O pós-operatório de varizes exige repouso relativo, e o tempo de recuperação varia conforme a técnica cirúrgica escolhida. Procedimentos minimamente invasivos como o Endolaser e a Escleroterapia com Espuma permitem o retorno ao trabalho administrativo em 1 a 4 dias. Já a cirurgia convencional com cortes requer, em média, de 15 a 20 dias de afastamento. O uso de meias de compressão elástica e caminhadas curtas diárias são obrigatórios para evitar complicações.

Introdução: Eu vou precisar parar a minha vida?

Se você já recebeu a indicação para tratar suas veias doentes, é muito provável que a primeira pergunta que passou pela sua cabeça não tenha sido sobre a anestesia, mas sim: “Doutor, quantos dias vou ter que ficar sem trabalhar?”.

O medo do repouso prolongado é a barreira número um que faz os pacientes adiarem o tratamento vascular. A memória de gerações passadas, onde operar varizes significava ficar 30 dias deitado numa cama dependendo de terceiros para tudo, ainda assombra os consultórios. No entanto, a flebologia moderna subverteu essa lógica.

Hoje, graças às técnicas de ablação térmica e química, o foco da recuperação não é mais a imobilidade, mas sim o movimento controlado. Neste guia definitivo de recuperação, revisado pela equipe médica do Dr. Ricardo Tavares, vamos detalhar exatamente o que esperar do seu corpo dia após dia, para que você possa planejar sua cirurgia sem surpresas e sem prejudicar sua rotina.

O Fim de uma Era: Por que o “Repouso Absoluto” é perigoso?

No passado, a recomendação médica era categórica: “Pernas para o ar o tempo todo”. Hoje, sabemos que essa é uma conduta perigosa. O repouso absoluto na cama é um dos maiores fatores de risco para o desenvolvimento de uma Trombose Venosa Profunda (TVP).

O sangue das nossas pernas precisa lutar contra a gravidade para voltar ao coração. O “motor” que impulsiona esse sangue para cima é a musculatura da panturrilha (a batata da perna). Quando você fica o dia inteiro deitado ou sentado sem se mexer, esse motor desliga. O sangue fica estagnado nas veias profundas e pode coagular, formando um trombo.

Portanto, o conceito atual é o Repouso Relativo. Nós queremos que você descanse as pernas elevando-as quando estiver sentado ou deitado, mas exigimos que você se levante a cada hora para caminhar dentro de casa. A contração da panturrilha ao caminhar é o melhor anticoagulante natural que existe.

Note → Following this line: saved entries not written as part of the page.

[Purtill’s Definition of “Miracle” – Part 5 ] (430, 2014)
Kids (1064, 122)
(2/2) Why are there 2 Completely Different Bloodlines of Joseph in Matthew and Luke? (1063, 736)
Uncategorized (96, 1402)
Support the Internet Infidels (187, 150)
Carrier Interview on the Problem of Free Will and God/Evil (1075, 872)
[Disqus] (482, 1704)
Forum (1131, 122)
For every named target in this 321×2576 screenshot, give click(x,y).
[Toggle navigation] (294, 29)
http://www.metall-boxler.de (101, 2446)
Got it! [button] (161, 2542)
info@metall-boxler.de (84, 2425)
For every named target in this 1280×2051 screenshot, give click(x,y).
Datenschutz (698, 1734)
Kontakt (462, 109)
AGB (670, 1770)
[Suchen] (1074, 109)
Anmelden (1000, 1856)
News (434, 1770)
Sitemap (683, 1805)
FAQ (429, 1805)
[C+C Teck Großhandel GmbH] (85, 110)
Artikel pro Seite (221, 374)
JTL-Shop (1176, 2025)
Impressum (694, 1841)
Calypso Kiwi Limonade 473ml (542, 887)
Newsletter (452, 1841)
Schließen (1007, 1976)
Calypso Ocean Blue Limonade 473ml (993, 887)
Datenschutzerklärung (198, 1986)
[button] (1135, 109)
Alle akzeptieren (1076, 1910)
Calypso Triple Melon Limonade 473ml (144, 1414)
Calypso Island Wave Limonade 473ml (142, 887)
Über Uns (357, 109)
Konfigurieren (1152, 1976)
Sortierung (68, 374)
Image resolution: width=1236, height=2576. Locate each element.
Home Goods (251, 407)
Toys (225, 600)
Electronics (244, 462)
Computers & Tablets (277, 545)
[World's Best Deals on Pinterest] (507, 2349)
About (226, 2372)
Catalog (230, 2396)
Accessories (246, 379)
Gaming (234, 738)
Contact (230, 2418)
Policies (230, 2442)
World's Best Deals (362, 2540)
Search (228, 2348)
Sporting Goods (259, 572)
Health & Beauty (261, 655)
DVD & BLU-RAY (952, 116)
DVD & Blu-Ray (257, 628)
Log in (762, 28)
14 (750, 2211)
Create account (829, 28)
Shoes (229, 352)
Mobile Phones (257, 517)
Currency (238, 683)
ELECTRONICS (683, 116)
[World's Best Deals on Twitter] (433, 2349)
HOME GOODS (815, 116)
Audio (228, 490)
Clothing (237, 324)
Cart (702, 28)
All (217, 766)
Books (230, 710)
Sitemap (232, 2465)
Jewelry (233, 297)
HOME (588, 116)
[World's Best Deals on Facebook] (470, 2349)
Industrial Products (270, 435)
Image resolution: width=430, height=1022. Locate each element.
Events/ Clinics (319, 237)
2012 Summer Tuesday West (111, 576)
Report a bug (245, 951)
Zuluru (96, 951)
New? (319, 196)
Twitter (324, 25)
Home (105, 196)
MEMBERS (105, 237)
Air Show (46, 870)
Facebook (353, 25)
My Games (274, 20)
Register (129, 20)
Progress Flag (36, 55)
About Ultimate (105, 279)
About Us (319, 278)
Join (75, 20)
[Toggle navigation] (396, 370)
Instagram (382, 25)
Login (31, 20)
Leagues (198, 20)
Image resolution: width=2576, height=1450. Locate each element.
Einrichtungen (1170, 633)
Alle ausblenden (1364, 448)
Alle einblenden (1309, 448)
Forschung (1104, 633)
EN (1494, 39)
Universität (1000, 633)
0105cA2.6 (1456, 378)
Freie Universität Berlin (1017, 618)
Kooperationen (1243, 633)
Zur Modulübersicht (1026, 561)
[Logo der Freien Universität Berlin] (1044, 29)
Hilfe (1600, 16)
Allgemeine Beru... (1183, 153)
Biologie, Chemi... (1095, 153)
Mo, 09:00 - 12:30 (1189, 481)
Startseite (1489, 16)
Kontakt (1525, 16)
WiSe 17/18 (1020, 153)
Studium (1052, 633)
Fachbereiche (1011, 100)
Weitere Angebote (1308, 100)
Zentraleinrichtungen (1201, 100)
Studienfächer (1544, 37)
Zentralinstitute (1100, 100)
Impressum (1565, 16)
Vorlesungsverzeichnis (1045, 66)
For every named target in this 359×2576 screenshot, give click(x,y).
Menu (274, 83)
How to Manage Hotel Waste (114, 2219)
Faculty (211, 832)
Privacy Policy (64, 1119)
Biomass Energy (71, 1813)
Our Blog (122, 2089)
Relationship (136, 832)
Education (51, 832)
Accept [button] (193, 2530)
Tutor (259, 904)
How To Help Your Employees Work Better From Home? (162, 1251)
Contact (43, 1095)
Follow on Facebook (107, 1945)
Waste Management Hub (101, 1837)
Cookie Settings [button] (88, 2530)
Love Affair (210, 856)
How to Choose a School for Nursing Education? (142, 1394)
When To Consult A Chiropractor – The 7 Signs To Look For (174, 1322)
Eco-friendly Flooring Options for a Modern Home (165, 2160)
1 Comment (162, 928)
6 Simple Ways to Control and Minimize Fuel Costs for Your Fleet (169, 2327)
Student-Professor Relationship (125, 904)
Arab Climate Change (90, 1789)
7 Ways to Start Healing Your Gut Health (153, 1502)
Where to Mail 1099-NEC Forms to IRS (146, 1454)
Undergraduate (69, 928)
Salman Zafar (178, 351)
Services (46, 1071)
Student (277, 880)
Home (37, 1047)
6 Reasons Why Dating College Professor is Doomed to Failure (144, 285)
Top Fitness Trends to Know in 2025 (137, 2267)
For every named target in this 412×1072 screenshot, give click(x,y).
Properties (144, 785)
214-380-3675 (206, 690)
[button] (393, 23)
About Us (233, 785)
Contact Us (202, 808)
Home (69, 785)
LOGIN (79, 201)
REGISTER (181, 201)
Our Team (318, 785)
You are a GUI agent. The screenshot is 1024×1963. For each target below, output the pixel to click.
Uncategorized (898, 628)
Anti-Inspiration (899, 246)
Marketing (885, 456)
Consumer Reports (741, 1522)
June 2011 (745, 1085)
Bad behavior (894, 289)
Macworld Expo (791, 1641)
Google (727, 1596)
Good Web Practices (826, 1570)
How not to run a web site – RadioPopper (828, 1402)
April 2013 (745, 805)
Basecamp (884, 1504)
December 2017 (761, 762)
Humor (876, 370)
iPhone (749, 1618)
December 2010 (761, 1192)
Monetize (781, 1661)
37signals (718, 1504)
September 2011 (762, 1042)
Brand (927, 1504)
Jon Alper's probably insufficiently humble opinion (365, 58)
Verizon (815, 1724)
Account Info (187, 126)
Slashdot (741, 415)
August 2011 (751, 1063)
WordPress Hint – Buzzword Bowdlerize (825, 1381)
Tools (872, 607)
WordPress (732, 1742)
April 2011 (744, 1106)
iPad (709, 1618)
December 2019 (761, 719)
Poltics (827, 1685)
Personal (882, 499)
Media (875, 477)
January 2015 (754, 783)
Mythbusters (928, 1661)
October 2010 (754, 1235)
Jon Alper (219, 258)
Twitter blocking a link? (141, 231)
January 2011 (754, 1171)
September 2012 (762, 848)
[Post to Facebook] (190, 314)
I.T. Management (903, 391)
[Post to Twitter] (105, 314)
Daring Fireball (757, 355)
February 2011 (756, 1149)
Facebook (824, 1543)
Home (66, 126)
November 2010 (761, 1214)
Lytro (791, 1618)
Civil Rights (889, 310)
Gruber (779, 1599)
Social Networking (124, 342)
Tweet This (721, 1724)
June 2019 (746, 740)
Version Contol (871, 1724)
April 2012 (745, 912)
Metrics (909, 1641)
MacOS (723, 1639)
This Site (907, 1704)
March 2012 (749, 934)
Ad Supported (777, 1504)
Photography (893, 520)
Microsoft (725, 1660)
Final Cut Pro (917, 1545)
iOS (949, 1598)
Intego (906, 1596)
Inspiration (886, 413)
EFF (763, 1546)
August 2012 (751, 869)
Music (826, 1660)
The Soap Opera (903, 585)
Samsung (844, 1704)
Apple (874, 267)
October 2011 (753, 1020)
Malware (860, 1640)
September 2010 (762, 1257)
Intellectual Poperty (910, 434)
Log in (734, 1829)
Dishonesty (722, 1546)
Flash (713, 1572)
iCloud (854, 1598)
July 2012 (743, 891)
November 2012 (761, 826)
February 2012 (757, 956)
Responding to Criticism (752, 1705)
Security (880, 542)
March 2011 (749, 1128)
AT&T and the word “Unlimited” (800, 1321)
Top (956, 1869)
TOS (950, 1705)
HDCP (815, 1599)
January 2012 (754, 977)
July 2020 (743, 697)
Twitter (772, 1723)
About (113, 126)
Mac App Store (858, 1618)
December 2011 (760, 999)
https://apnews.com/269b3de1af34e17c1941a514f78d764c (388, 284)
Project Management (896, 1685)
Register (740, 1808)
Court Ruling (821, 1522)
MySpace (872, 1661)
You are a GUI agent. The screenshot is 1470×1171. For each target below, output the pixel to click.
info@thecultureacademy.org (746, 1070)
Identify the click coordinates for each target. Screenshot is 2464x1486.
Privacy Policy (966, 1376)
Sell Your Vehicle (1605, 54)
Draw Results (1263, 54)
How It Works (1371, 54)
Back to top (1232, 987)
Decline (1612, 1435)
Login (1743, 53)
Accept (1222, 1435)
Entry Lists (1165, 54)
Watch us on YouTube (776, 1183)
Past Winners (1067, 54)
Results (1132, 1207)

Cronograma Realista: Quantos dias de atestado eu preciso?

O tempo exato de afastamento depende da agressividade da técnica utilizada. Se você ainda tem dúvidas sobre qual método é o seu, revise nosso Comparativo entre Laser, Espuma e Convencional. Abaixo, detalhamos o tempo de repouso esperado para cada um:

1. Recuperação da Escleroterapia com Espuma

É a recuperação mais rápida de todas, pois não há cirurgia.

  • Repouso: Zero. É proibido ficar deitado.
  • Retorno ao Trabalho: Imediato. Você pode sair da clínica e ir direto para o escritório.
  • Exercícios Físicos: Liberados exercícios leves (caminhada). Musculação pesada e exercícios de impacto devem ser evitados por 3 a 7 dias, dependendo da orientação médica.
  • Dirigir: Liberado no mesmo dia.

2. Recuperação da Cirurgia a Laser (Endolaser)

A técnica “Walk-in, Walk-out” (entrar andando e sair andando) revolucionou a recuperação cirúrgica.

  • Repouso: 24 horas de descanso em casa (pode caminhar para ir ao banheiro e comer).
  • Retorno ao Trabalho: 2 a 4 dias para trabalhos administrativos (home office ou sentados). Para trabalhos pesados que exigem muito esforço físico ou ficar em pé o dia todo, de 7 a 10 dias.
  • Exercícios Físicos: Caminhadas leves após 3 dias. Retorno à academia (membros superiores) em 7 dias. Treino pesado de pernas entre 15 e 20 dias.
  • Dirigir: Liberado geralmente entre o 3º e 5º dia pós-operatório (quando o paciente consegue pisar no freio com força sem sentir repuxar a perna).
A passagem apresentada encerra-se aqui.